M266. Advanced Magnetic Resonance Imaging (2 units). (Same as Psychiatry M266.) Starting with basic principles, presentation of physical basis of magnetic resonance imaging (MRI), with emphasis on developing advanced applications in biomedical imaging, including both structural and functional studies. Instruction more intuitive than mathematical.
268. Radiopharmaceutical Chemistry. Lecture, two hours; discussion, two hours. Current concepts in radioactive pharmaceutical agents in clinical use, including promising investigational agents. Utilization of short-lived, cyclotron-produced isotopes in radiopharmaceuticals. Rational design of radiodiagnostic agents.
269. Seminar: Medical Imaging (1 unit). Continuous registration required of students in medical imaging specialty. Topics of current interest in medical imaging, with lecturers from the department, other universities, and private industry.
M285. Functional Neuroimaging: Techniques and Applications (3 units). (Same as Psychiatry M285.) Seminar, two hours. In-depth examination of activation imaging, including PET and MRI methods, data acquisition and analysis, experimental design, and results obtained thus far in human systems. Strong focus on understanding technologies, how to design activation imaging paradigms, and how to interpret results. Laboratory visits and design and implementation of a functional MRI experiment. S/U grading.
M424. Functional Magnetic Resonance Imaging Journal Club (1 unit). (Same as Psychiatry M424.) Discussion, 90 minutes. Directed reading and discussion of current topics and developments in functional magnetic resonance imaging. S/U grading.

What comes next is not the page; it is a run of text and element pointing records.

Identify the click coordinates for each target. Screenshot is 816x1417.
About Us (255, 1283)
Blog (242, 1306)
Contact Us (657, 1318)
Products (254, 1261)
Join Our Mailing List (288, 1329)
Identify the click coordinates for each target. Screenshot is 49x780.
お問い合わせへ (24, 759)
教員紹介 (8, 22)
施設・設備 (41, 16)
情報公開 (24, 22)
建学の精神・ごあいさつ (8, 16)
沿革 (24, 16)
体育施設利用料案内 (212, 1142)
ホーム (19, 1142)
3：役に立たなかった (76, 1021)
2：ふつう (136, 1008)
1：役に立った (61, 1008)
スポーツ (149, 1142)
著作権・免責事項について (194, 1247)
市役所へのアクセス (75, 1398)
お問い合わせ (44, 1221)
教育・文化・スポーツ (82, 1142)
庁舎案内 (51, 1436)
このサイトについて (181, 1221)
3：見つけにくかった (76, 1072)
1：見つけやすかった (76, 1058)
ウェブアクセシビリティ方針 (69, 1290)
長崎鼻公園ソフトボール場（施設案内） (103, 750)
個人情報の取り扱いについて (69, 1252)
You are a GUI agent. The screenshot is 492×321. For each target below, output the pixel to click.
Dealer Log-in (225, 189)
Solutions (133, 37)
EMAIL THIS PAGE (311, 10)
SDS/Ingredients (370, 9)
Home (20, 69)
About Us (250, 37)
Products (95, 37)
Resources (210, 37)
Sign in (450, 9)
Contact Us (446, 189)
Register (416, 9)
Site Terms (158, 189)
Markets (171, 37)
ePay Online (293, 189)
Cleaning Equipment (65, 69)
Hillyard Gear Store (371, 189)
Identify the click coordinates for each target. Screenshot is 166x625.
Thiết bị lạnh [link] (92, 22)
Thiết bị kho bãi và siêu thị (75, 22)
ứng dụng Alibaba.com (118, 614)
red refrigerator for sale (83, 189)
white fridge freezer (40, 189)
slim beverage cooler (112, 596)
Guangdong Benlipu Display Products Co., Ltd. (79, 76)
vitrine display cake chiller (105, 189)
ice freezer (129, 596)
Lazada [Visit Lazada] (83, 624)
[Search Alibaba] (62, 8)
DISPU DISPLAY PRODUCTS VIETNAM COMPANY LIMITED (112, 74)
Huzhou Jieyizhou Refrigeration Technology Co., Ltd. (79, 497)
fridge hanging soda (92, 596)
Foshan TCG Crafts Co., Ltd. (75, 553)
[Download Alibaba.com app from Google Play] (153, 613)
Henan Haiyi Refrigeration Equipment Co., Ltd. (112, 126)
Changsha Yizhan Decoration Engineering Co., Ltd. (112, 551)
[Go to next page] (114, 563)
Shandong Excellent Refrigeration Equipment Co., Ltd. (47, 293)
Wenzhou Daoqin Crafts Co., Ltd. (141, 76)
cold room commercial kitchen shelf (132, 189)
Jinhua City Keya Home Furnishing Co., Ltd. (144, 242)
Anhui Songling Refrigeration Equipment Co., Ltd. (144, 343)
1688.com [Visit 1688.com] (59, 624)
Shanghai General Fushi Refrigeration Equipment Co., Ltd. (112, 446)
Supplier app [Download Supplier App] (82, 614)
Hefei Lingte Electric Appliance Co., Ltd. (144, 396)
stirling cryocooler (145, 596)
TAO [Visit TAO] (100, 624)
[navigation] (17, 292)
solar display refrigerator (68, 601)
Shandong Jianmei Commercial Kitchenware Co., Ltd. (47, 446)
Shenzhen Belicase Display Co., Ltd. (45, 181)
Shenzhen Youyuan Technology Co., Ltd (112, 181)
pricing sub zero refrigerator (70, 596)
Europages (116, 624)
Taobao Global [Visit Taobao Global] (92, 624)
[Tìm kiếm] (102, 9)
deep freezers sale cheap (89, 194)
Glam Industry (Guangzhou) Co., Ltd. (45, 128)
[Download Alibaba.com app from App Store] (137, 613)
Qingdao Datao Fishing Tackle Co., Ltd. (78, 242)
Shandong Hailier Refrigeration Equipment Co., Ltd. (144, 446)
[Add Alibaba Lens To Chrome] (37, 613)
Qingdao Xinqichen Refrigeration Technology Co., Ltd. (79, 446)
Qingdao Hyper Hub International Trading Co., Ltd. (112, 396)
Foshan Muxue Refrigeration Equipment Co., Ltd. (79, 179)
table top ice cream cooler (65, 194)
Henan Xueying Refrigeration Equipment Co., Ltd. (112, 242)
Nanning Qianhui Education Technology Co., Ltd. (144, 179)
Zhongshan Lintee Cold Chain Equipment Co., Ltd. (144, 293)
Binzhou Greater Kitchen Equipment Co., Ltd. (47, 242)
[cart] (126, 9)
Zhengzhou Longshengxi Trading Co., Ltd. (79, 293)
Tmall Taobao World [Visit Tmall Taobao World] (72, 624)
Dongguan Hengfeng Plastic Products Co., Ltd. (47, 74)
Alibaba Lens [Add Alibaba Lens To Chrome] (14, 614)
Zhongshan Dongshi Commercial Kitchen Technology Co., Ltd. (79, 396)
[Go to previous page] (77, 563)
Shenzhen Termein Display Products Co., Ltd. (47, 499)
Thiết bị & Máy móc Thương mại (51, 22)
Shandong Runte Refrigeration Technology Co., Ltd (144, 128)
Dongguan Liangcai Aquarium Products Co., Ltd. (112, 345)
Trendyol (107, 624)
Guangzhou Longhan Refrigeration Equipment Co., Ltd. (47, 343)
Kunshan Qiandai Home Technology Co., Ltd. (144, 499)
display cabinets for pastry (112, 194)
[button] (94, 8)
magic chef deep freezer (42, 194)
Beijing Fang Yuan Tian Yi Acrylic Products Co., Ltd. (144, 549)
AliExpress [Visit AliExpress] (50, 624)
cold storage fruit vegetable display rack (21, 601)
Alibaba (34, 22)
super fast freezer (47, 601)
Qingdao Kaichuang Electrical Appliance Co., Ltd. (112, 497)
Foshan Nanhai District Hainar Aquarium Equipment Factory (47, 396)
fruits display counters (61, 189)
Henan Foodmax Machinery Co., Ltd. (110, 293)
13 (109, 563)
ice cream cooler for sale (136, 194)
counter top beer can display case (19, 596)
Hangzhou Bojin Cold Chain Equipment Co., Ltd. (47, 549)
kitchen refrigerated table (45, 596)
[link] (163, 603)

495. Special Studies in Biomedical Physics. Discussion, two hours; laboratory, four hours. Teaching assistance in graduate laboratory courses under supervision of a faculty member. S/U grading.
596. Research in Biomedical Physics (4 to 12 units). Directed individual study or research. Only one 596 course may be applied toward M.S. degree requirements. May be repeated for credit.
597. Preparation for Ph.D. Qualifying Examinations. May not be applied toward M.S. degree requirements. May not be repeated. S/U grading.
598. Research for and Preparation of M.S. Thesis (4 to 12 units). Two 598 courses (or 598 and 596 combined) may be applied toward M.S. degree requirements. May be repeated. S/U grading.
599. Research for Ph.D. Dissertation (4 to 12 units). Preparation: successful completion of screening examinations. Research for and preparation of Ph.D. dissertation. May be repeated. S/U grading.